Jack told stories about his old boss that “had a bar in his office, supposedly for clients,” but “by 9 o’clock in the morning, when he came in, he would have a double scotch right away.” The womanizing was also no exaggeration, one day Jack’s boss “confided in [him] that there was not a girl in the office that he had not slept with.” Purportedly, this real life Mad Man would start the sexual harassment in the interview process: “When a girl comes in, he would say: ‘you type?’; ‘you know shorthand?’; ‘do you know how to pour a drink? We have lots of clients that like to have a drink.’; and, pardon my language, ‘do you fuck?’” One interviewee ran out of the office to tell her father, who promptly called the agency and threatened to alert the police. The General Manager sent someone over to their house with $500.

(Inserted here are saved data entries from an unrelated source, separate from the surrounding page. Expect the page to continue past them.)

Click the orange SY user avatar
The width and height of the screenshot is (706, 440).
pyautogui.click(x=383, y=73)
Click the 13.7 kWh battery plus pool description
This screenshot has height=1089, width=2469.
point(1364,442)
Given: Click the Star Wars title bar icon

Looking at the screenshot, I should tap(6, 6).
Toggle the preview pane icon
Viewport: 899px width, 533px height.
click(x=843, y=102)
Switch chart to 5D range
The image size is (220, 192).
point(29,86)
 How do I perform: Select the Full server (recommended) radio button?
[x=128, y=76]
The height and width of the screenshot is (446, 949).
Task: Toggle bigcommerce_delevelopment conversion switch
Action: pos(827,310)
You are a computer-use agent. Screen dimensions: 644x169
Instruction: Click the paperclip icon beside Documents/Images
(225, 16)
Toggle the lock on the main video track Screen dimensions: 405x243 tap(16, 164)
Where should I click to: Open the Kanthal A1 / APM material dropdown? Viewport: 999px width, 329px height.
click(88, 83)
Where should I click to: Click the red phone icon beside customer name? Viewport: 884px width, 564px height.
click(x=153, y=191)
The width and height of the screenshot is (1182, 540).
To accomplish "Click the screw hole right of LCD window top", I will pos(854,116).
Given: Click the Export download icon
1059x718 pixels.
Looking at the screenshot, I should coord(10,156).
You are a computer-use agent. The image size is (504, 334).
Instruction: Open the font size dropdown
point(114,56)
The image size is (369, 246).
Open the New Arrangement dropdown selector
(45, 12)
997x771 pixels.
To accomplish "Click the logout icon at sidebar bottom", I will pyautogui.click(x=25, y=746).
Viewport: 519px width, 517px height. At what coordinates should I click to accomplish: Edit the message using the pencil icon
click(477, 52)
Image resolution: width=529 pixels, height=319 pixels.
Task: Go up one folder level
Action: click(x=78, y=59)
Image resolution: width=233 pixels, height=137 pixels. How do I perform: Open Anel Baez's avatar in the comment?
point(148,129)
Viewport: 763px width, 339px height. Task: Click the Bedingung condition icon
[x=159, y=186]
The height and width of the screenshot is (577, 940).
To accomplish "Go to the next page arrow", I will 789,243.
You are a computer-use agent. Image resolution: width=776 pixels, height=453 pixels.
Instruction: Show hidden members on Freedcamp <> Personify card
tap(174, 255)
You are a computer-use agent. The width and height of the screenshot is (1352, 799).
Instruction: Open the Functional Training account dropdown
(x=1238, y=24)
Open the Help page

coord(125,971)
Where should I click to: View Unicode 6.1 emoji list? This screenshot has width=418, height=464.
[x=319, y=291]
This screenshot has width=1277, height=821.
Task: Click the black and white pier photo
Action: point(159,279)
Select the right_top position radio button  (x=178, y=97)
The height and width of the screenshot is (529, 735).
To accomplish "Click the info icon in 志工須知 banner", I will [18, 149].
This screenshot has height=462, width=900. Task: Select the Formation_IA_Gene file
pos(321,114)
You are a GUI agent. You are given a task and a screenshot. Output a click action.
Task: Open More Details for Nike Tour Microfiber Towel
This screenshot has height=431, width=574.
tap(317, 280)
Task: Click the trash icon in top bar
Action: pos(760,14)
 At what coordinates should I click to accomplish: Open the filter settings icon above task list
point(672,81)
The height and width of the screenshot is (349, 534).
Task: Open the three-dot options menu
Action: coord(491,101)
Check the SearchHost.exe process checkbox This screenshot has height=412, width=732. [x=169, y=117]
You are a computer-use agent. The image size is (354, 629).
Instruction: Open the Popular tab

“I felt like I was capable of much more than that,” he said of the ad agency, “surely I didn’t survive Hitler’s Holocaust to end up making commercials for bubble gum… It was a sellout… you pretended it was an artform.” It was this attitude that lead to Jack starting his own production company, Kuper Productions, so that he could make his own projects while still producing commercials. In this era, he made his first documentary, A Day in the Warsaw Ghetto: A Birthday Trip to Hell. Taken from a German soldier’s negatives, this film is about the soldiers birthday that he spent on leave in the Warsaw Ghetto. What he saw there was so horrific that he never developed the negatives himself and kept them until the day he died. Jack saw them on a trip to Yad Vashem and “knew right away there was a film in that.”

The short film screened at the event, RUN!, was inspired not necessarily by the holocaust but to Jack Kuper witnessing a man standing devouring his lunch of a hamburger and fries in New York in 1952. “That was very North American,” he says of the film, the first live-action piece he had made while still with the CBC.